Immigration debate roils anew
By: Carrie Budoff Brown
September 25, 2007 06:32 AM EST
As the Senate prepares to vote on an immigration measure this week, senators are being forced back into politically treacherous territory on the controversial question of amnesty. In many ways, the debate is a mini-version of the free-for-all that consumed the doomed comprehensive bill in June.
Legalization opponents and supporters are picking up where they left off earlier this year, flooding congressional offices and Internet blogs with talking points on the latest legislation.
Senate Majority Whip Richard J. Durbin (D-Ill.) has been trying for years to stitch together a bipartisan coalition for a narrower measure that he calls the DREAM Act. It would give illegal immigrants who were brought to the country at 15 years old or younger — and have remained here for at least five years — a path to citizenship if they go to college or enter the military.
“The fundamental premise,” Durbin said on the floor last week, “is that we shouldn’t punish children for the mistakes their parents made. That isn’t the American way. The DREAM Act says to these students: America is going to give you a chance. It won’t be easy, but you can earn your way into legal status.”
Durbin is offering the measure as an amendment to the Department of Defense authorization bill, in part because it could ease strains on military recruiting.
An opponent of the most recent comprehensive bill, Sen. Orrin Hatch (R-Utah), signed on as a co-sponsor last week, joining Sen. Dick Lugar (R-Ind.), Sen. Chuck Hagel (R-Neb.) and a dozen Democrats.
But with anti-immigration groups calling the amendment “amnesty on the installment plan,” passage is far from assured in a chamber that operates on a 60-vote threshold.

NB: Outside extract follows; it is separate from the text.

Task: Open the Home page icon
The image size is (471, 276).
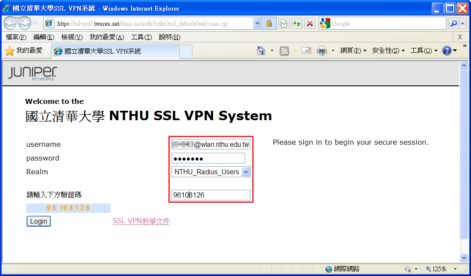Action: coord(261,51)
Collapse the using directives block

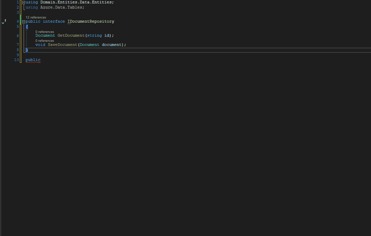pos(24,2)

NumbersUSA, the group that helped derail the comprehensive bill that would have offered legal status to the existing 12 million illegal immigrants, posted on its website a tally of its “anti-amnesty champions.” So far, 21 senators have signaled to NumbersUSA that they will oppose the amendment. The group is looking for 20 more senators to block it.
“If you were to pass another amnesty, you would only encourage more illegal behavior because it is seen as a reward,” said Caroline Espinosa, a spokeswoman for NumbersUSA, which claims credit for more than 260,000 faxes sent by its supporters to Congress in the past week.

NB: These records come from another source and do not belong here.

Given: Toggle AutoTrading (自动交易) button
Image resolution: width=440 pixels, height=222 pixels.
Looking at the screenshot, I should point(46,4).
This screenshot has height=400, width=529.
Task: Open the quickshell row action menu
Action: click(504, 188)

Proponents of the measure dispute the amnesty argument, saying it applies only to illegal immigrants who have been in the country for five years at the time of the bill’s enactment.
The Migration Policy Institute, a nonpartisan organization, estimates that 360,000 undocumented students would become immediately eligible for conditional legal status. An additional 65,000 could be added to the pool annually, the group found.
Like previous battles, advocates on both sides of the issue have been pressing Congress, blasting e-mails to supporters and asking them to contact senators. The office of Sen. Jim Webb (D-Va.), one of the members being targeted by both sides, reported a spike in calls starting last Monday.
The Coalition for Comprehensive Immigration Reform attempted to counter its opponents, pleading with members in an e-mail last Tuesday: “We need your calls beginning NOW, before senators get the idea (again) that they only hear from anti-immigrant constituents, and that they should play it safe and vote against the amendment.”